From the entries below, copy every line that has the word "output".

___

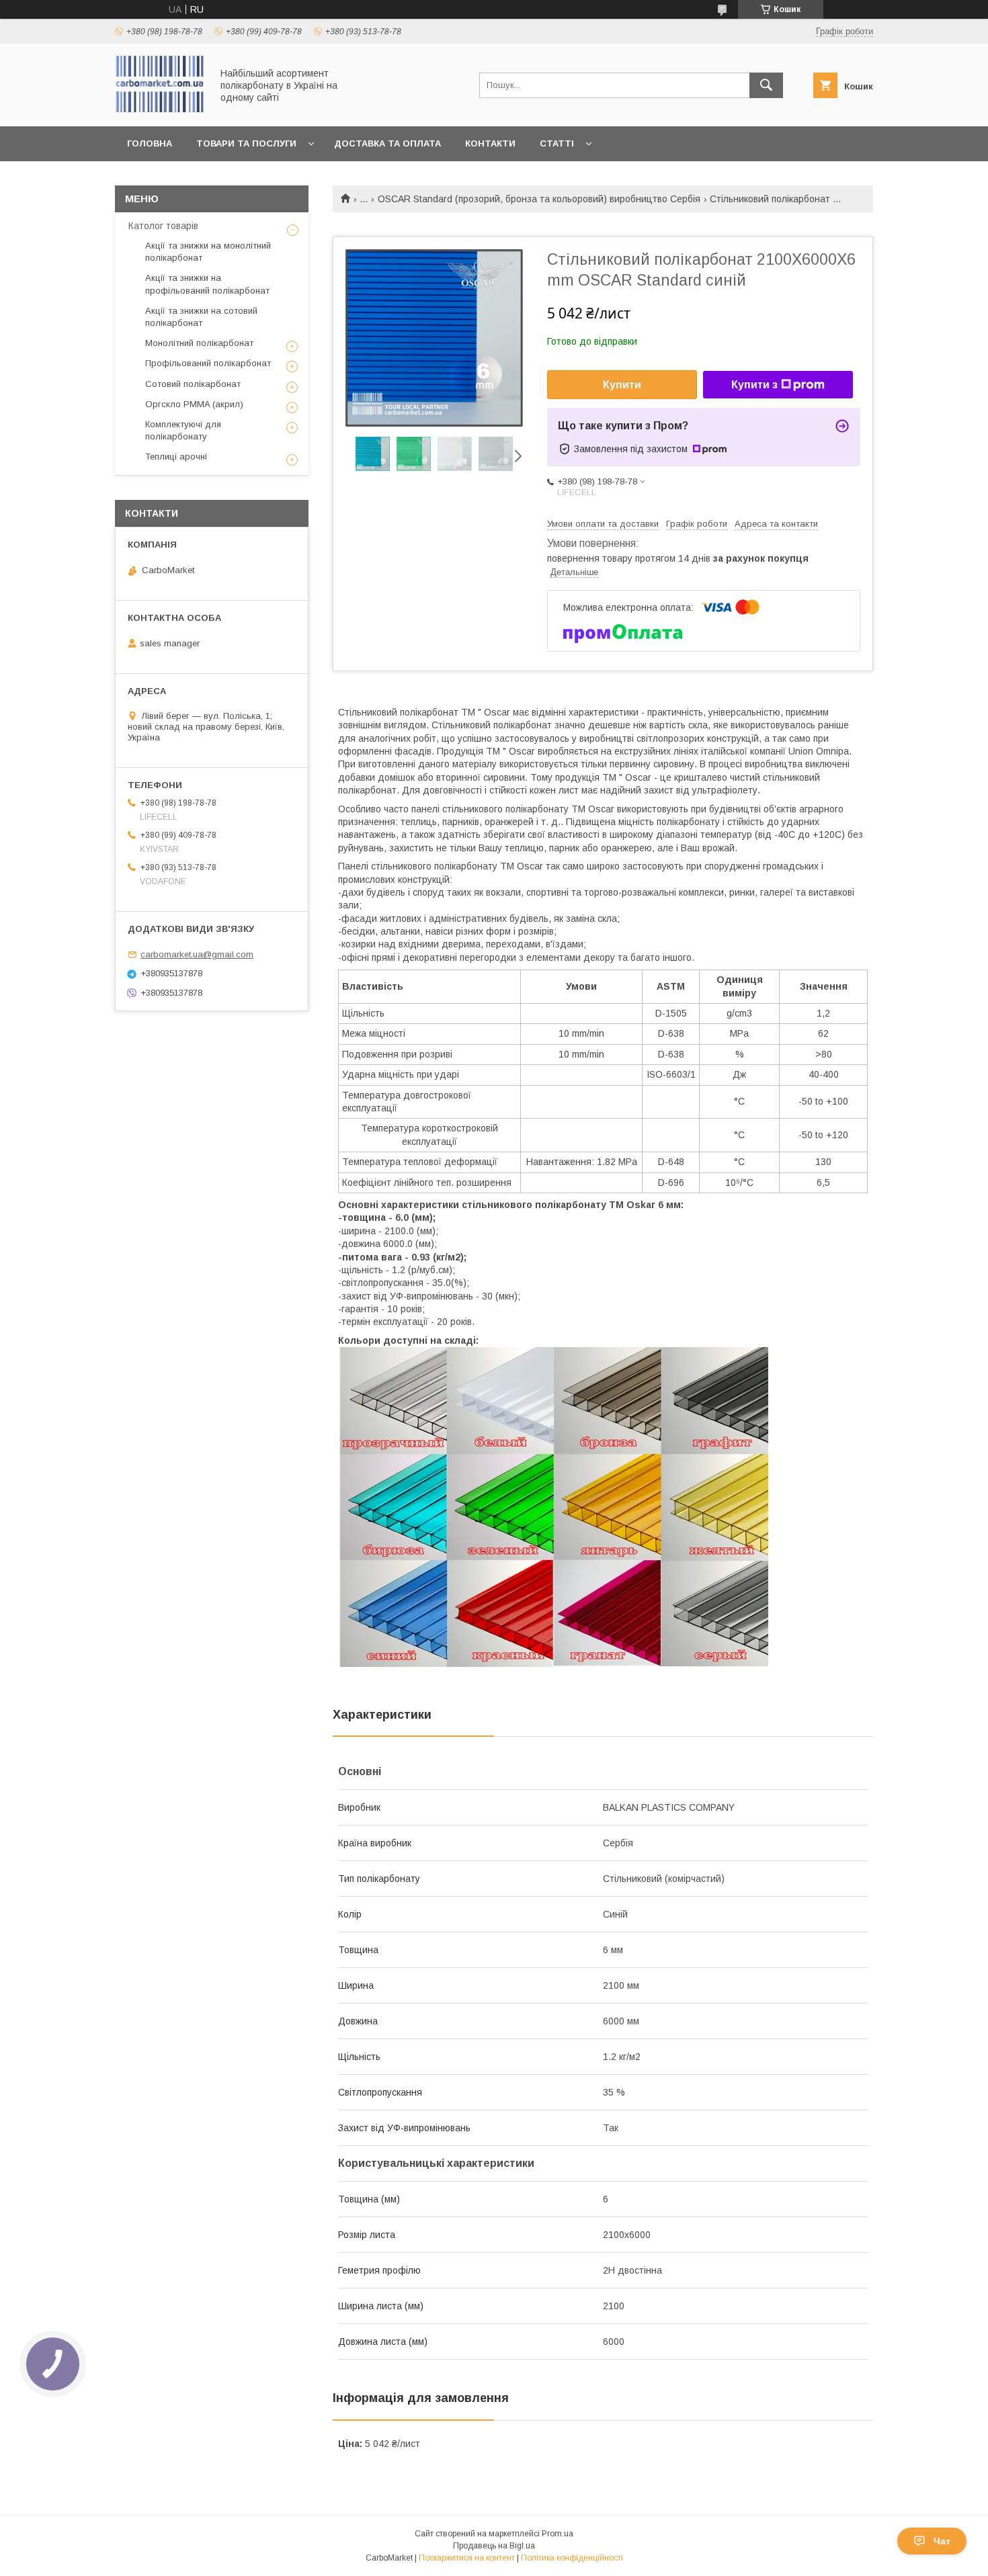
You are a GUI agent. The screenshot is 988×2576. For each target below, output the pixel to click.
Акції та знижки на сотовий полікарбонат (201, 317)
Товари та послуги (246, 143)
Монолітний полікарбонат (199, 343)
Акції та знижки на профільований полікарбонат (207, 284)
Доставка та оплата (387, 143)
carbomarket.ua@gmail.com (196, 954)
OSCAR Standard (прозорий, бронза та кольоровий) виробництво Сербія (539, 199)
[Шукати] (766, 85)
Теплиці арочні (176, 457)
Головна (149, 143)
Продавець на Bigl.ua (494, 2545)
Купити (622, 384)
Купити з (754, 384)
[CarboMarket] (159, 108)
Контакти (490, 143)
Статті (557, 143)
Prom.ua (557, 2533)
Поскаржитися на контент (467, 2558)
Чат (942, 2541)
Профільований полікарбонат (208, 363)
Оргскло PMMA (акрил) (194, 404)
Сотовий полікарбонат (193, 384)
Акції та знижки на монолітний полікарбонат (208, 252)
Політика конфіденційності (572, 2558)
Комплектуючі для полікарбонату (183, 430)
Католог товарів (163, 225)
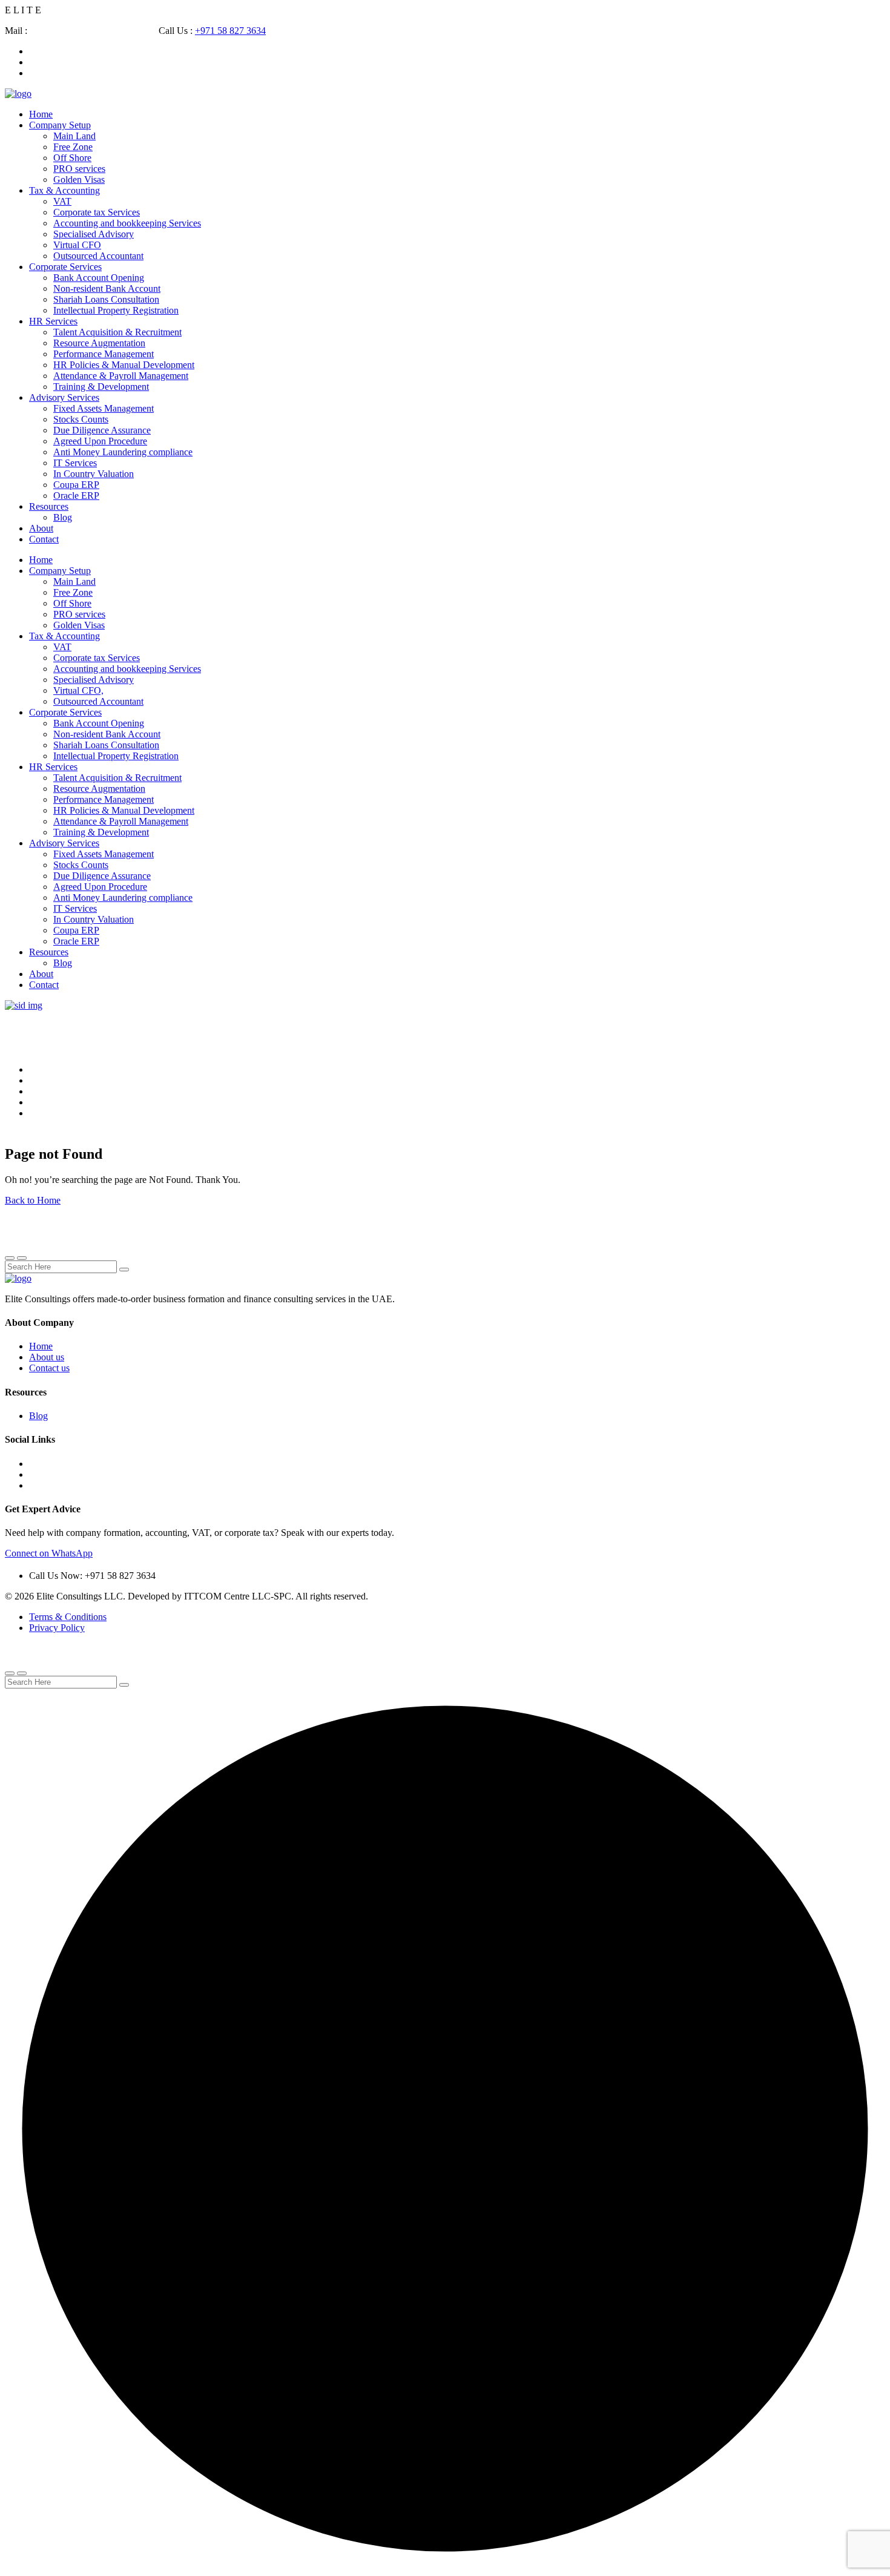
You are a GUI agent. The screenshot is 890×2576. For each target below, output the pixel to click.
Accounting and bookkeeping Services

___

» **FINISHED TASK**
You are a GUI agent. The screenshot is 988×2576. For each target below, output the pixel to click.
You are a GUI agent. The screenshot is 890×2576. For each target below, output the pixel to click.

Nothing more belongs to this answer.